Dataset entries
□ □ □
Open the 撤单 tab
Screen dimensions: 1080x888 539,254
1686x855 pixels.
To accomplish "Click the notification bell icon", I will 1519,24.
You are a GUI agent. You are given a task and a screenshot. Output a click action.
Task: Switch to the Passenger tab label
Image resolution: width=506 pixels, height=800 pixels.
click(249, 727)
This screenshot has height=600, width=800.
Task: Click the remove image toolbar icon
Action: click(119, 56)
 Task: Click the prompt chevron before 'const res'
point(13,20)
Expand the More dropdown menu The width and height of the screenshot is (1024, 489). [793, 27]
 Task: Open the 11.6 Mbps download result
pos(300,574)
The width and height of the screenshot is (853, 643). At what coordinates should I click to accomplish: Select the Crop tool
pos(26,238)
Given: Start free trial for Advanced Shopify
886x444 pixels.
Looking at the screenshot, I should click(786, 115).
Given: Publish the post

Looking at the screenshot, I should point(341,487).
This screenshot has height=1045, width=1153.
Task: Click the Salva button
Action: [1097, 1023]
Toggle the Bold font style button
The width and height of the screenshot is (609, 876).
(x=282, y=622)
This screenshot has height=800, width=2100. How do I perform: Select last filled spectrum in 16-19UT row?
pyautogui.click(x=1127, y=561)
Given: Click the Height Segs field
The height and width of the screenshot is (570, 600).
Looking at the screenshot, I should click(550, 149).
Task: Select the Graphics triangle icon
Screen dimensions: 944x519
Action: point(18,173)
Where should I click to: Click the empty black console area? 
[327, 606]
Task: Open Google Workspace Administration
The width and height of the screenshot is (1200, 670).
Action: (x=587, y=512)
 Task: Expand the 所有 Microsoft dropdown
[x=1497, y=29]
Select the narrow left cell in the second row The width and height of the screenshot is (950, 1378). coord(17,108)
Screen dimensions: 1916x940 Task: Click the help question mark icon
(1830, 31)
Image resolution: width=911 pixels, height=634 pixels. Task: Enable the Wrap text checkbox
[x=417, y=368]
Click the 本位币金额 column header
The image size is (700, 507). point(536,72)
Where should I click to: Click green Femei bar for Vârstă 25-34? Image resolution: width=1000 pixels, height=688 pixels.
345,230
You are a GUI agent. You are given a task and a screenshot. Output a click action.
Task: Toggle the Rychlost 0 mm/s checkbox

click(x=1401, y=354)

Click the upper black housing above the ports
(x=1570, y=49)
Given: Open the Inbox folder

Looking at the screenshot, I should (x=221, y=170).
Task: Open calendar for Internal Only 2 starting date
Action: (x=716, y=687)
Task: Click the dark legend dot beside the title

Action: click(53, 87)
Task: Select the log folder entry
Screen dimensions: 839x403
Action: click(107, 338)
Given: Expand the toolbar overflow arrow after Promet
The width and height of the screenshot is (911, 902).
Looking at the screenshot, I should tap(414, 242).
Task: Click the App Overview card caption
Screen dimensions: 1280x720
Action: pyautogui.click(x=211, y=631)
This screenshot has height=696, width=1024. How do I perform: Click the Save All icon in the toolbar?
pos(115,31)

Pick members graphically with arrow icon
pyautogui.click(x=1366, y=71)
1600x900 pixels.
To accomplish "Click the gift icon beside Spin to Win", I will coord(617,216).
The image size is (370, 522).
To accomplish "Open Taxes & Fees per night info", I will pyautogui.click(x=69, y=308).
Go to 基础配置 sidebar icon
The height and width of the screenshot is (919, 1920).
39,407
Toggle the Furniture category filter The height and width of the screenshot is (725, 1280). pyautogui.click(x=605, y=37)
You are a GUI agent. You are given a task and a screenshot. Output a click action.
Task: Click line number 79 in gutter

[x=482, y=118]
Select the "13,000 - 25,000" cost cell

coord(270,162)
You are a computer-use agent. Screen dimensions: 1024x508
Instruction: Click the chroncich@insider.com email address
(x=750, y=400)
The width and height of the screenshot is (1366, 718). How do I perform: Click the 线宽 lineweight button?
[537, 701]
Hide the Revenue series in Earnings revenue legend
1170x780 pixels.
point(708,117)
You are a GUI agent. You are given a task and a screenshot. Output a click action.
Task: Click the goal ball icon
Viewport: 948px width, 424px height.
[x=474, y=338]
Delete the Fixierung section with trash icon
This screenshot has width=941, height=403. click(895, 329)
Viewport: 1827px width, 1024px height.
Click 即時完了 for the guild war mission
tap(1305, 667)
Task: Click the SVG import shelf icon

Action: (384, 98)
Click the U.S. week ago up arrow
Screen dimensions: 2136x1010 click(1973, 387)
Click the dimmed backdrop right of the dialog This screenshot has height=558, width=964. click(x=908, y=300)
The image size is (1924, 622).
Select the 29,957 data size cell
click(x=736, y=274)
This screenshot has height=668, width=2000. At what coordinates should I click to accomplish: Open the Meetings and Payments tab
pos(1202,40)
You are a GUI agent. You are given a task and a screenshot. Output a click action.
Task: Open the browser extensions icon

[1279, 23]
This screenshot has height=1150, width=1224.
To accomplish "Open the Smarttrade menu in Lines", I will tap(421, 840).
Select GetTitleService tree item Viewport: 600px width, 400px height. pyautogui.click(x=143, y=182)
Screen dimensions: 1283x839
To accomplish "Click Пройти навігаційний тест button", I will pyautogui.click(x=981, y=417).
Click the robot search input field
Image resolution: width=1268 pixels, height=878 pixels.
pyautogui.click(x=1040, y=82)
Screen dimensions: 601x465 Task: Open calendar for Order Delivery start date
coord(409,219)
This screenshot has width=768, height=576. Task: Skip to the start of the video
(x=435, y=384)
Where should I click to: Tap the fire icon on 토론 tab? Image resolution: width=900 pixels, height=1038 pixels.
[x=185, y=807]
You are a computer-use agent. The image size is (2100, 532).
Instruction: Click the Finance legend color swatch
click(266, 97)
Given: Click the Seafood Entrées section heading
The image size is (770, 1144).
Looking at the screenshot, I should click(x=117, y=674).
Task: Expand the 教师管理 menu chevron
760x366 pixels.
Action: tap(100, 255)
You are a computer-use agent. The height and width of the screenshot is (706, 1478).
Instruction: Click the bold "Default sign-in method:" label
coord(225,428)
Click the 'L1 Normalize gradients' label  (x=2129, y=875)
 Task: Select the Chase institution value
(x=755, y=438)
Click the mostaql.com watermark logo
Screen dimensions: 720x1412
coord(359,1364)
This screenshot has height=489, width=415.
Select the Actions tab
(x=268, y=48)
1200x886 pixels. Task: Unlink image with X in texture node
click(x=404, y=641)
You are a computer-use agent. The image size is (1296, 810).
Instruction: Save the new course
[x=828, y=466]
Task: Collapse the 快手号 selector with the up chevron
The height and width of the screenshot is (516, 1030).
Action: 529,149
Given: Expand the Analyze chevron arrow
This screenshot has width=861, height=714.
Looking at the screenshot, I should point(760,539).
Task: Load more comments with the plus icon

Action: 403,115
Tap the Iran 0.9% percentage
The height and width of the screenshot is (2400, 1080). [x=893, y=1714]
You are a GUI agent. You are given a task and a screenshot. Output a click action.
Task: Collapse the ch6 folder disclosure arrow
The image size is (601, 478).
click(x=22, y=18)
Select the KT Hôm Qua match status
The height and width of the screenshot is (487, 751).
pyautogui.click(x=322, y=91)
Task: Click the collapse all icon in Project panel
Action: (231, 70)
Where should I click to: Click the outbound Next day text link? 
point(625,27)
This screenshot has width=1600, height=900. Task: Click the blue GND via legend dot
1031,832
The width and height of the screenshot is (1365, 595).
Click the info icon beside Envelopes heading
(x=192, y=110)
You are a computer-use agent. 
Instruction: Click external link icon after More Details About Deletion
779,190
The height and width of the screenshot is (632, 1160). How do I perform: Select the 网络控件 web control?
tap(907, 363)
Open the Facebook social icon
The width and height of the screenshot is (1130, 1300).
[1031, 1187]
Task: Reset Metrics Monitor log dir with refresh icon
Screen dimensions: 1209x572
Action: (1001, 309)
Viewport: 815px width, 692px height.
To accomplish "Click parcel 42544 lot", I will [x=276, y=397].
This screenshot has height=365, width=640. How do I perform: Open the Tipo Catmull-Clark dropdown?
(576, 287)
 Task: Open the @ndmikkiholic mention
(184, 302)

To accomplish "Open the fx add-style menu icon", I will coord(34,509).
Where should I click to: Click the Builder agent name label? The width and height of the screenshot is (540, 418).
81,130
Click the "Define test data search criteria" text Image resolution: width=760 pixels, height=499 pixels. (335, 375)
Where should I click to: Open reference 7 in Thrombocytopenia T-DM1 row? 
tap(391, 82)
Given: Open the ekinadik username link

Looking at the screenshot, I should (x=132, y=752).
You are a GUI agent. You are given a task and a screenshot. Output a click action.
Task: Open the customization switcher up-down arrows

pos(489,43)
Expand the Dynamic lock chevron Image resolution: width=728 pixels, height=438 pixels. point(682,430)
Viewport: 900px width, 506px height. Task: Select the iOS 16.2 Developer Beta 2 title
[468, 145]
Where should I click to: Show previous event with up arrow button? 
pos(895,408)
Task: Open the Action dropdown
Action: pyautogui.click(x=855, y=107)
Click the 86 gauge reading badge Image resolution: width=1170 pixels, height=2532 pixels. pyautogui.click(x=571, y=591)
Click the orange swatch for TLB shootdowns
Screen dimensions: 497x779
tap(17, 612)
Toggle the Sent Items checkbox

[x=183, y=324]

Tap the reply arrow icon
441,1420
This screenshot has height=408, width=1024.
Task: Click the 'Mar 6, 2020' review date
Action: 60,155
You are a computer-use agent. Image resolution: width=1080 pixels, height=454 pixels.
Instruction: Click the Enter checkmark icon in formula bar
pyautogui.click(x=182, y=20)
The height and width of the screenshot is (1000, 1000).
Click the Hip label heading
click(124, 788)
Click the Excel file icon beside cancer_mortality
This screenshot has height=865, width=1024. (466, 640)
□ □ □
▸ **EXERCISE PROMPT**
Wherever a line in the data above holds "computer", copy that line.

▸ **ANSWER SECTION**
You are a computer-use agent. Screen dimensions: 1024x508
You are a computer-use agent. The image size is (2100, 532).
You are a computer-use agent. The height and width of the screenshot is (706, 1478).
You are a computer-use agent. The image size is (1296, 810).
You are a computer-use agent. 
You are a computer-use agent. Image resolution: width=1080 pixels, height=454 pixels.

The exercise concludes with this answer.